▶ [Task description]
Look through the material below and show every line with the word "navigation".

▶ [Material supplied]

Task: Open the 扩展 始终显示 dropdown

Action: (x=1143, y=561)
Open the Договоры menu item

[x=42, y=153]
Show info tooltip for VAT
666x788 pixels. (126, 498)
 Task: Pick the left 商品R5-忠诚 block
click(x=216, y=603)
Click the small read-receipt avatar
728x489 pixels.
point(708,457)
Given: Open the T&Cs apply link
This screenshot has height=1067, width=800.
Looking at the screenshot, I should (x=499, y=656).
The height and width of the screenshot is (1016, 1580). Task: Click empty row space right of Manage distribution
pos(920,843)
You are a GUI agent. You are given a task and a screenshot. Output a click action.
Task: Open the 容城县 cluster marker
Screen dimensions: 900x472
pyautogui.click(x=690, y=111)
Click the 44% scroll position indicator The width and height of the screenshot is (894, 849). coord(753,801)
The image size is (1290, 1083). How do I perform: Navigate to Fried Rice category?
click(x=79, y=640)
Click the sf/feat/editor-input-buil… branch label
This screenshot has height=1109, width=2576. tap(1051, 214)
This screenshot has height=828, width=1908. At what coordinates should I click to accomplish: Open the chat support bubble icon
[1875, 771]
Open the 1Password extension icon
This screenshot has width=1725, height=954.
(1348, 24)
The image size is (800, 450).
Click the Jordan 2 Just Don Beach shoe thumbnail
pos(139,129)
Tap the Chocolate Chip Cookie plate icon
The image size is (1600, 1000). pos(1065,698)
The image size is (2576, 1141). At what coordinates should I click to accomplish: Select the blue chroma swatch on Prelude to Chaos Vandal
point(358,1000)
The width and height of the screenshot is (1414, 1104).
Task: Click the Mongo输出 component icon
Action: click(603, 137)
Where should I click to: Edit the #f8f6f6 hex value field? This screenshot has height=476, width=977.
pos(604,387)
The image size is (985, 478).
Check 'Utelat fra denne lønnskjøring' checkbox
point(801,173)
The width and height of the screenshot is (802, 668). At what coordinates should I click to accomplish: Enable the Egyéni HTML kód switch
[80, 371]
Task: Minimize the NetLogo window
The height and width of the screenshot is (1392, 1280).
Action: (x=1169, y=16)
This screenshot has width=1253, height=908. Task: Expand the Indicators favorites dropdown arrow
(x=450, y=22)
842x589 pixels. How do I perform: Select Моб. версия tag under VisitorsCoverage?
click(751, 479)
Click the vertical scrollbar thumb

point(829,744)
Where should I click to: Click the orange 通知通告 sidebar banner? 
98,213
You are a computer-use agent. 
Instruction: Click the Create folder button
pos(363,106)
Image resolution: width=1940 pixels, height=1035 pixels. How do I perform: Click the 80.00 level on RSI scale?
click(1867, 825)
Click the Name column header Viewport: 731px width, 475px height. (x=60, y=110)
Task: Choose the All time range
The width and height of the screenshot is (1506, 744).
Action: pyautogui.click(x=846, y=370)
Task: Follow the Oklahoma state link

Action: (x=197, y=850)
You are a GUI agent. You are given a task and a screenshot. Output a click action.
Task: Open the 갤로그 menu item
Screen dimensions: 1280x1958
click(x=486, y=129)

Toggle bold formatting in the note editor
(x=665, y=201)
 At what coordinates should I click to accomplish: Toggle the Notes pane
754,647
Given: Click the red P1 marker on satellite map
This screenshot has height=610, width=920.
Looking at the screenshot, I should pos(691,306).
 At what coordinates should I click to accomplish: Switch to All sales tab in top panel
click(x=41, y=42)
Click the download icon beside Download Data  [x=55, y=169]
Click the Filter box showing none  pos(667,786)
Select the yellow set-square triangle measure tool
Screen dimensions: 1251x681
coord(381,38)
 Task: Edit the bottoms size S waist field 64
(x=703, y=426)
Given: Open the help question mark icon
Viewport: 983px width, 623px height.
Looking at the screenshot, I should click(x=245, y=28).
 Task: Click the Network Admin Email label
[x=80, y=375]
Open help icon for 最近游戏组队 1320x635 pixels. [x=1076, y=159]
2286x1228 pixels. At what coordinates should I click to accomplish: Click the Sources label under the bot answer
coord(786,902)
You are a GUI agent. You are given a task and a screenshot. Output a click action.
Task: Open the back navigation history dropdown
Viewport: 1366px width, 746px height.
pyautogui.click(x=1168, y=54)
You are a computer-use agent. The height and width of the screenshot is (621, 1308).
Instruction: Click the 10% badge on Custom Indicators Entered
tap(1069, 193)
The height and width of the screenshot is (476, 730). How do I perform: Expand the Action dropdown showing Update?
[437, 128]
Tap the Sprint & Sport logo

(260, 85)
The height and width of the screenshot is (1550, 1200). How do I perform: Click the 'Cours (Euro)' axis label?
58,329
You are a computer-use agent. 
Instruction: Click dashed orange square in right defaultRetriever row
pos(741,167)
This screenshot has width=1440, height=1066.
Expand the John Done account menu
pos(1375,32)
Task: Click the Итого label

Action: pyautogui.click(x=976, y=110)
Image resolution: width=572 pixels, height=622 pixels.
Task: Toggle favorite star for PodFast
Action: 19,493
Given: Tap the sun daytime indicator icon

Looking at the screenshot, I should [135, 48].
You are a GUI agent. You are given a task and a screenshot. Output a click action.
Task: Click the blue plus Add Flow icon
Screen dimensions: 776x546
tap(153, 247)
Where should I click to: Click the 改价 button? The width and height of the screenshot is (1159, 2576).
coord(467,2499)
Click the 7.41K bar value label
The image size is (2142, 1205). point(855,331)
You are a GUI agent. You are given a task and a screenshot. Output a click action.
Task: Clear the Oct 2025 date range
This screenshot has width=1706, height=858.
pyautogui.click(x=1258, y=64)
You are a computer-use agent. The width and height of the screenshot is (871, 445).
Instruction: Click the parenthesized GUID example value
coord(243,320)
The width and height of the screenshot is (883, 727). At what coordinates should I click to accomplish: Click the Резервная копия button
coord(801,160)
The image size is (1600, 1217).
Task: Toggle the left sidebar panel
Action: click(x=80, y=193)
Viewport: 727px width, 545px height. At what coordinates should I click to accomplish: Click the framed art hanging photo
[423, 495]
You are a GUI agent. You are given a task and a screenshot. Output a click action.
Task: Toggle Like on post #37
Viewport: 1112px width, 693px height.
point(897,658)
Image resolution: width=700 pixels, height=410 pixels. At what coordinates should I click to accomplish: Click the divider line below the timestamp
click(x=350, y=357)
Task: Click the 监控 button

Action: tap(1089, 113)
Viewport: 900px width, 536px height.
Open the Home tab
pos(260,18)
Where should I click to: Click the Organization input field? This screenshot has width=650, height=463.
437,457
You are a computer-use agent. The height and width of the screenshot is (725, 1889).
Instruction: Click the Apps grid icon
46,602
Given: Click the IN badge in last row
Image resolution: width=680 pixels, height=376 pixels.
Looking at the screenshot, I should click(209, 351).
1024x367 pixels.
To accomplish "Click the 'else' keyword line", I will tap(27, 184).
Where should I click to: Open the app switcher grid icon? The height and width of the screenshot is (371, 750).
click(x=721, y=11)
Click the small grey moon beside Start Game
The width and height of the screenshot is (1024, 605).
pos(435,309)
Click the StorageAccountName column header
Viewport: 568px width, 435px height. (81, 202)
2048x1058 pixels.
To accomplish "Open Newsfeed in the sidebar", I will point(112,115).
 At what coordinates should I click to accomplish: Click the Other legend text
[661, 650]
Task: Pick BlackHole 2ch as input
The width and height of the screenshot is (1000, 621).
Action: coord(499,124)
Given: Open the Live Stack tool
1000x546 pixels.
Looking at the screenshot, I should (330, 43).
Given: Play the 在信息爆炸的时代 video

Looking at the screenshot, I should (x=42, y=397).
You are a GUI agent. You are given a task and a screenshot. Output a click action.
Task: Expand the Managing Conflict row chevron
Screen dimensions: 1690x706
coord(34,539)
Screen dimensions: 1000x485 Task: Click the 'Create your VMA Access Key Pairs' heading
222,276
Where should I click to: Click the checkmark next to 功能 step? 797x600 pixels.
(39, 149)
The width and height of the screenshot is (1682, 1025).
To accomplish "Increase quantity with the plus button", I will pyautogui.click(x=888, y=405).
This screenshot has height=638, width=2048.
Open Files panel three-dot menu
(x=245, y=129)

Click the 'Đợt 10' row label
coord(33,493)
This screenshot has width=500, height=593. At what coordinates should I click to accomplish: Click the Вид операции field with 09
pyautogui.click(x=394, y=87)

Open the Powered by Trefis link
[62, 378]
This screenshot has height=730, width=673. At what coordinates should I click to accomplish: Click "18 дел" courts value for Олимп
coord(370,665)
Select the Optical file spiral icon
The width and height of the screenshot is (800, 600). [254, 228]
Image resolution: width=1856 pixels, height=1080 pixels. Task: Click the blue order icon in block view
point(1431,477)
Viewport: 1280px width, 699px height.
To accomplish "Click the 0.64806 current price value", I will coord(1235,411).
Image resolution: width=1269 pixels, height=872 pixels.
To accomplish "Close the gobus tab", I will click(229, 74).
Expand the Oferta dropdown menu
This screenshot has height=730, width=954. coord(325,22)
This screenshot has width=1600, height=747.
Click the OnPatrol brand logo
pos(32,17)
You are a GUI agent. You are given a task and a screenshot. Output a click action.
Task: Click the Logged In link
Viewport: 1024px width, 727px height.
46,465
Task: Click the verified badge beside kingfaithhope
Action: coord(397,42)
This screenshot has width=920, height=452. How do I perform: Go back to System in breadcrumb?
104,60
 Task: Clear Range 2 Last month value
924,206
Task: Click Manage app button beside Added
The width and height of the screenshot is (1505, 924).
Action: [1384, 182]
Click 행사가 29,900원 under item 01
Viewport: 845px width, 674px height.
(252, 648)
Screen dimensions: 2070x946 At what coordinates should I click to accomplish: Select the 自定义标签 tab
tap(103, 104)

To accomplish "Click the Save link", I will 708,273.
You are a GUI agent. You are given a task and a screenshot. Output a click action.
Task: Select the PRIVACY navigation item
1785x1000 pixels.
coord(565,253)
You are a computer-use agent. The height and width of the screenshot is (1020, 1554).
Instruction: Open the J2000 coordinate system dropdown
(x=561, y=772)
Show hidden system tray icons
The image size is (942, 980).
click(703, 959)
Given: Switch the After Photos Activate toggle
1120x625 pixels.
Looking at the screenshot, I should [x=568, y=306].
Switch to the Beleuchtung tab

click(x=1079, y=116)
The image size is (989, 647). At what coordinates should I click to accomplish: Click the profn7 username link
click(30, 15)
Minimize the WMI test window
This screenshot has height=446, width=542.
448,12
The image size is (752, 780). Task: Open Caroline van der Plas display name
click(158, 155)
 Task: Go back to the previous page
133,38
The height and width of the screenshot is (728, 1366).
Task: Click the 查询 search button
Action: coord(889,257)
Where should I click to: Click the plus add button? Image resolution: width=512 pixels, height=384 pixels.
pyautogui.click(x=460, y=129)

▶ [Response to the task]
Task: Open the back navigation history dropdown
Task: Select the PRIVACY navigation item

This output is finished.